La gouverneure de Tokyo Yuriko Koike, qui avait critiqué les propos de M. Mori, lui a aussi rendu hommage.
Succession non résolue
Mori avait suggéré jeudi que Saburo Kawabuchi, ancien grand patron du football japonais, lui succède.
Mais cette proposition --faite en dehors d'une procédure formelle de nomination-- a fait grincer des dents, M. Kawabuchi, 84 ans, étant encore plus âgé que M. Mori.
Alors qu'il s'était d'abord dit prêt à prendre le relais, Saburo Kawabuchi s'est rétracté au dernier moment face aux critiques et aux réticences du gouvernement.

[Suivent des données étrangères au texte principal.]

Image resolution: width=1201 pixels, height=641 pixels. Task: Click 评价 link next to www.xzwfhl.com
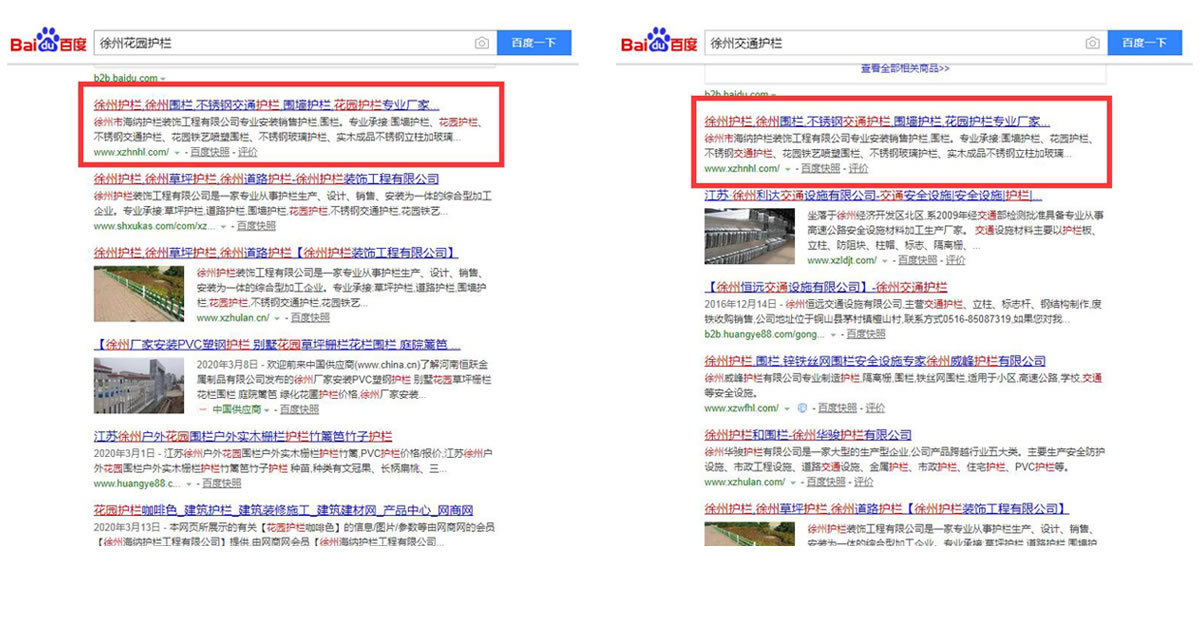point(875,408)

Seiko Hashimoto, 56 ans, ministre japonaise des JO et elle-même ancienne athlète olympique, serait désormais favorite pour remplacer M. Mori, toujours selon les médias locaux.
Ce virage de dernière minute montre que les responsables nippons "nous écoutent", s'est félicitée auprès de l'AFP Kazuna Yamamoto, fondatrice de Voice Up Japan, une association militant pour l'égalité des sexes, tout en restant prudente sur l'issue des négociations.
La manière dont la candidature de M. Kawabuchi avait été amenée par M. Mori est révélatrice de la culture très masculine du pouvoir au Japon, selon Kazuko Fukuda, une militante des droits des femmes interrogée par l'AFP.
"Les femmes ne sont pas impliquées dans le processus décisionnel" au Japon, car "les décisions importantes ne sont pas prises en journée lors des réunions officielles, mais en soirée après le travail" et entre hommes, rappelle Mme Fukuda.
Accroître la représentation féminine
Après une réunion de deux heures vendredi, les organisateurs ont annoncé la formation prochaine d'un conseil à parité pour désigner la personne qui succèdera à Yoshiro Mori. Il sera dirigé par Fujio Mitarai, le PDG du groupe Canon, âgé de 85 ans.
Le directeur général de Tokyo-2020, Toshiro Muto, a affirmé que cette personne devait être choisie "dès que possible", et que son sexe ne serait pas le facteur déterminant.
Il a aussi ajouté que le comité d'organisation allait créer une équipe pour promouvoir l'égalité hommes-femmes et œuvrer à accroître la représentation féminine en son sein, sans fixer d'objectifs précis.
L'affaire Mori est une nouvelle épine dans le pied des organisateurs des JO de Tokyo, qui peinaient déjà à raviver l'enthousiasme de la population japonaise pour l'événement (23 juillet-8 août 2021), prévu l'an dernier et reporté à cause de la pandémie, alors que le contexte sanitaire mondial demeure préoccupant.
Les Jeux de Tokyo avaient déjà été marqués par deux démissions de personnalités de premier plan.
Le ministre des Jeux olympiques Yoshitaka Sakurada avait dû renoncer à son portefeuille en avril 2019 après avoir notamment tenu des propos jugés désobligeants vis-à-vis des habitants de zones ravagées par le tsunami de mars 2011.
Un mois plus tôt, c'est le président du Comité olympique japonais, Tsunekazu Takeda, qui avait annoncé son départ, après la révélation de sa mise en examen par des juges français. Il est soupçonné d'avoir octroyé des pots-de-vin à des membres du CIO en 2013 pour soutenir la candidature de Tokyo.